Upon close, Patrick Murray, Chairman of the C&J Board of Directors will serve as Chair of the combined company's Board of Directors, and Robert Drummond, Chief Executive Officer of Keane, will serve as President and Chief Executive Officer of the combined company. Jan Kees van Gaalen, Chief Financial Officer of C&J, will serve as Executive Vice President and Chief Financial Officer of the combined company, and Gregory Powell, President and Chief Financial Officer of Keane will serve as Executive Vice President and Chief Integration Officer of the combined company. The combined company's Board of Directors will comprise 12 directors, six of whom will be from the C&J Board, including the Chairman of C&J, and six of whom will be from the Keane Board, including the Chief Executive Officer of Keane. The combined company's corporate headquarters will remain in Houston, Texas. The combined company will operate under a new corporate name and trade under a new ticker symbol that will leverage the strengths of both brands. The combined company's corporate name and ticker will be announced prior to the close of the transaction. Upon the closing of the transaction, C&J and Keane will create a new leading well completion and production services company to be called NexTier Oilfield Solutions Inc. NexTier Oilfield Solutions' common stock will trade on the New York Stock Exchange under the ticker symbol “NEX”.

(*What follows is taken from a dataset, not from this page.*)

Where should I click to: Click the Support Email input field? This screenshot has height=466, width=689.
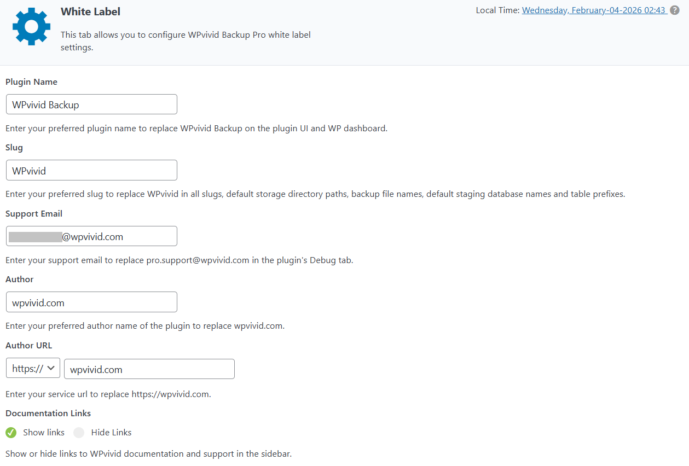tap(91, 236)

The transaction is subject to C&J and Keane shareholder approval, regulatory approvals, expiration or termination of any applicable waiting period, receipt of approvals under U.S. and certain foreign antitrust and competition laws, the authorization for listing of the Keane common stock to be issued in connection with the merger on the New York Stock Exchange and the receipt by each of Keane and C&J of a customary legal opinion that the merger will qualify as a “reorganization” within the meaning of Section 368(a) of the U.S. tax code and effectiveness of registration statement. The transaction has been unanimously approved by the Board of Directors of C&J. The Boards of C&J and Keane unanimously recommended that their shareholders vote in favor of the transaction. Citigroup Global Markets Inc. delivered a written opinion, dated June 16, 2019, to the Keane Board as to the fairness, from a financial point of view of the exchange ratio provided for pursuant to the merger agreement. Lazard Frères & Co. LLC rendered its opinion to the Keane Special Committee, that, the exchange ratio provided for in the merger was fair, from a financial point of view, to Keane. On July 18, 2019, Federal Trade commission approved the early termination of antitrust approval waiting period. The Keane Board has unanimously approved the transaction following the unanimous recommendation of its special committee comprising independent directors. Keane Investor Holdings LLC, the Keane family and certain members of Keane management who together own approximately 49% of the outstanding shares of Keane have entered into a support agreement to vote their shares in favor of the transaction. As of September 6, 2019, The Registration statement has been declared effective. As of October 22, 2019, the shareholders of both Keane Group and C&J Energy approved the transaction at their respective special meetings. The merger is expected to close in the fourth quarter of 2019. As of October 22, 2019, the transaction is anticipated to close on October 31, 2019. The merger is expected to be immediately accretive to cash flow per share, and to generate annualized run-rate cost synergies of $100 million within a year after closing.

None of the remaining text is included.